According to Chicago Mercantile Exchange (CME) chief executive officer Craig Donohue, the CME is a significant indicator of a future of substantial growth in the futures industry. "In 2004 we've had volume records in each and every one of our major product lines," he said in a speech at the Futures Industry Association Law & Compliance Division luncheon on Tuesday in New York. Donohue added that the CME traded $463 trillion last year, and it traded more in the first two weeks of 2004 than the New York Stock Exchange will in any year.
Donohue asserted that the CME also made substantial strides in electronic trading. "When I first took over as CEO, we were roughly 48 or 49 percent electronic. At the end of this year we reached 70 percent, and as of January-February we're actually in excess of that," he said.
Donohue believes that one of the main growth drivers is the transformation of the CME from a member-owned organization to a publicly traded exchange. The CME went public in December 2002. Jodi Burns, a senior analyst at Boston-based research firm Celent Communications, agrees that the exchange's de-mutualization has brought a number of benefits. "As a de-mutualized exchange, the decision-making process becomes a lot more streamlined," she says. Burns adds that by going public, the CME gained the capital to invest in the creation of new products, the further development of an electronic trading platform and, if it chooses, the pursuit of new acquisitions. "These are things that really weren't available to the Exchange when it was a mutualized organization," Burns says.
Ultimately, the success of the CME's conversion will compel competing exchanges like the Chicago Board of Trade (CBOT) to view the CME as a model, not only in governance but in other areas as well. Much like the CME, the CBOT started as a traditional trading floor. In an effort to move more of its trading toward electronic platforms, it currently is licensing technology from Euronext.liffe.
The CBOT also is in the process of de-mutualization into a for-profit company. On Monday, February 14, the CBOT announced that the Securities and Exchange Commission had approved its proposed restructuring transactions.

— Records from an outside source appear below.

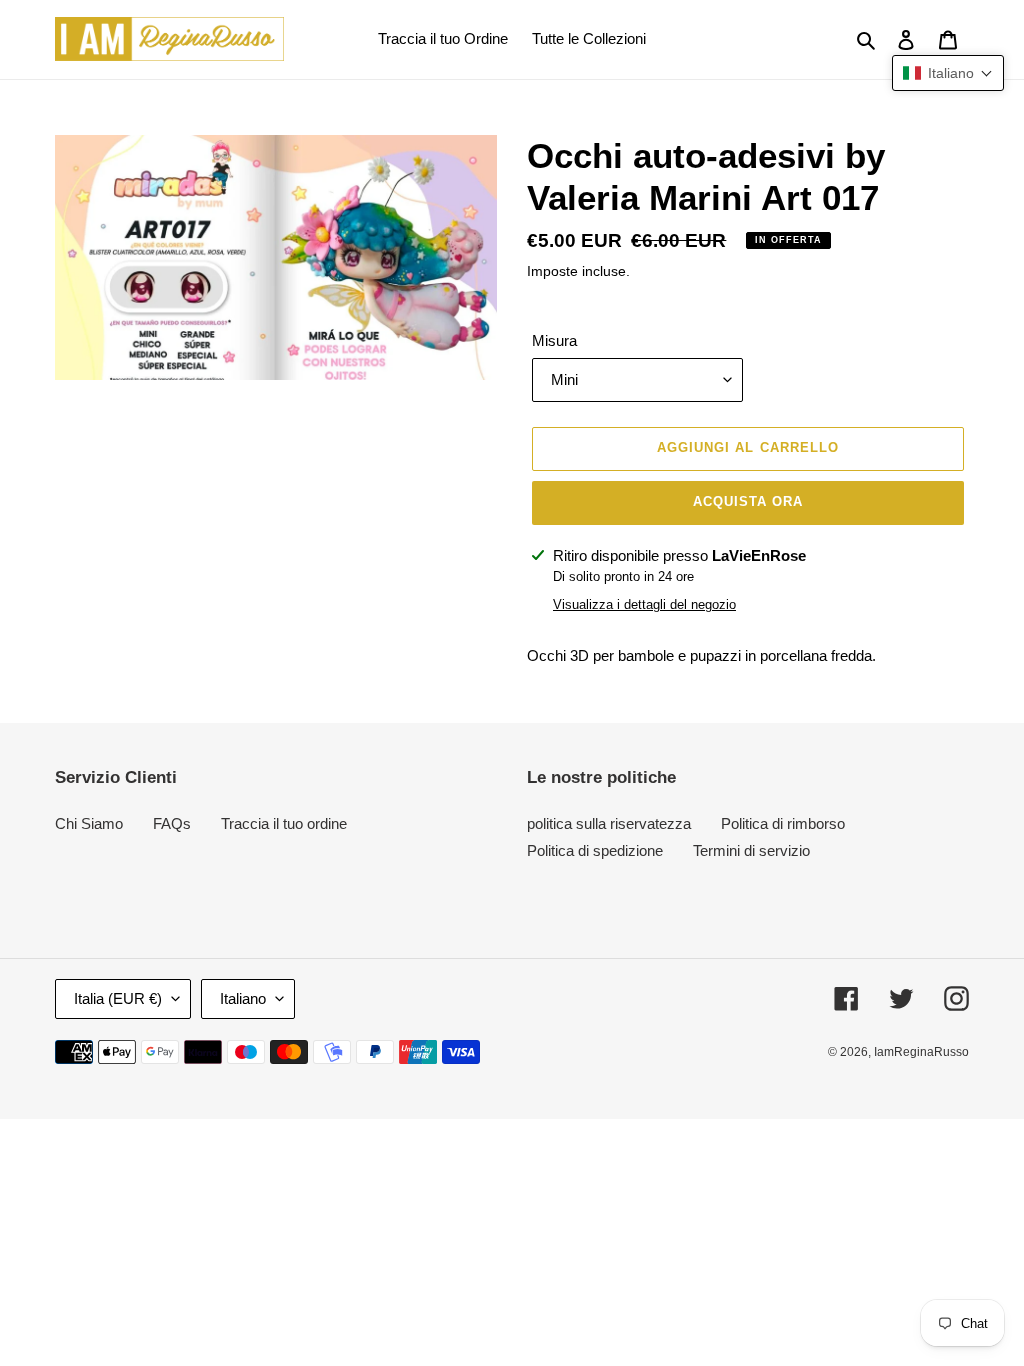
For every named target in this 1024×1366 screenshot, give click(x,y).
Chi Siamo (89, 823)
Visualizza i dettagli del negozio (644, 604)
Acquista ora (748, 501)
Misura (554, 340)
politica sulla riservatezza (609, 823)
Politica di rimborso (783, 823)
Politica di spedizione (595, 850)
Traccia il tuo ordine (284, 823)
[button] (948, 73)
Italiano (243, 998)
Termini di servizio (751, 850)
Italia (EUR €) (118, 998)
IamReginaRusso (921, 1052)
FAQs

A proxy statement and prospectus describing restructuring transactions is expected to be distributed to CBOT members shortly, and a member vote on the restructuring transactions is scheduled for April 14.
"We're continuing to see very rapid and dynamic change in the industry, mostly resulting from continued innovation and technology, [as well as] continued deregulation, which allows new competitors to come into the market [and] makes all of us much better," the CME's Donohue said.